## WHAT THE EXERCISE ASKS
Copy out every line of the data that follows, exactly.

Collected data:
════════════════════

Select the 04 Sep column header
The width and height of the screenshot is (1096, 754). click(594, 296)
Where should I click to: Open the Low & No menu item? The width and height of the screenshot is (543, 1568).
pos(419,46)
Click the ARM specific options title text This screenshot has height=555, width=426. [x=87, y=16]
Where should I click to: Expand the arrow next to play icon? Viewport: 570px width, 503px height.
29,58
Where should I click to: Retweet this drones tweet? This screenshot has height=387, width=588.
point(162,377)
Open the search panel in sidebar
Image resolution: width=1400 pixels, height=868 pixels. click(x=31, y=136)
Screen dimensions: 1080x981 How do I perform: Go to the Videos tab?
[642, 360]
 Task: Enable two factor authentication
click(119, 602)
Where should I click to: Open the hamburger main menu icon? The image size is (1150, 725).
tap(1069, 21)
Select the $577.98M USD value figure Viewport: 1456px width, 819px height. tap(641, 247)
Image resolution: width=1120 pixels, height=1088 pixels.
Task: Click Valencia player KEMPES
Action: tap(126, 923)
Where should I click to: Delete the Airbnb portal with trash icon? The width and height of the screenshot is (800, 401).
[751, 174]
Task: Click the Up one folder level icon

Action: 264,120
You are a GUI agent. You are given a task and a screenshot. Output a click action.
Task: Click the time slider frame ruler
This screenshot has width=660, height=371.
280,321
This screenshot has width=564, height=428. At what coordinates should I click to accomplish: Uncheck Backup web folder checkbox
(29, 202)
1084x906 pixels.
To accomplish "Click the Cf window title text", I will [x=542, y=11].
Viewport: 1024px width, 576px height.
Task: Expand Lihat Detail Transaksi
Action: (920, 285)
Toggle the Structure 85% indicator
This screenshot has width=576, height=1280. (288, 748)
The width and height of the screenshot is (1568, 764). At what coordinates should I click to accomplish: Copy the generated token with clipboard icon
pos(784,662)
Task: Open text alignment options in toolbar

════════════════════

## WRITTEN RESPONSE
Select the 04 Sep column header
The width and height of the screenshot is (1096, 754). click(594, 296)
Where should I click to: Open the Low & No menu item? The width and height of the screenshot is (543, 1568).
pos(419,46)
Click the ARM specific options title text This screenshot has height=555, width=426. [x=87, y=16]
Where should I click to: Expand the arrow next to play icon? Viewport: 570px width, 503px height.
29,58
Where should I click to: Retweet this drones tweet? This screenshot has height=387, width=588.
point(162,377)
Open the search panel in sidebar
Image resolution: width=1400 pixels, height=868 pixels. click(x=31, y=136)
Screen dimensions: 1080x981 How do I perform: Go to the Videos tab?
[642, 360]
 Task: Enable two factor authentication
click(119, 602)
Where should I click to: Open the hamburger main menu icon? The image size is (1150, 725).
tap(1069, 21)
Select the $577.98M USD value figure Viewport: 1456px width, 819px height. tap(641, 247)
Image resolution: width=1120 pixels, height=1088 pixels.
Task: Click Valencia player KEMPES
Action: tap(126, 923)
Where should I click to: Delete the Airbnb portal with trash icon? The width and height of the screenshot is (800, 401).
[751, 174]
Task: Click the Up one folder level icon

Action: 264,120
You are a GUI agent. You are given a task and a screenshot. Output a click action.
Task: Click the time slider frame ruler
This screenshot has width=660, height=371.
280,321
This screenshot has width=564, height=428. At what coordinates should I click to accomplish: Uncheck Backup web folder checkbox
(29, 202)
1084x906 pixels.
To accomplish "Click the Cf window title text", I will [x=542, y=11].
Viewport: 1024px width, 576px height.
Task: Expand Lihat Detail Transaksi
Action: (920, 285)
Toggle the Structure 85% indicator
This screenshot has width=576, height=1280. (288, 748)
The width and height of the screenshot is (1568, 764). At what coordinates should I click to accomplish: Copy the generated token with clipboard icon
pos(784,662)
Task: Open text alignment options in toolbar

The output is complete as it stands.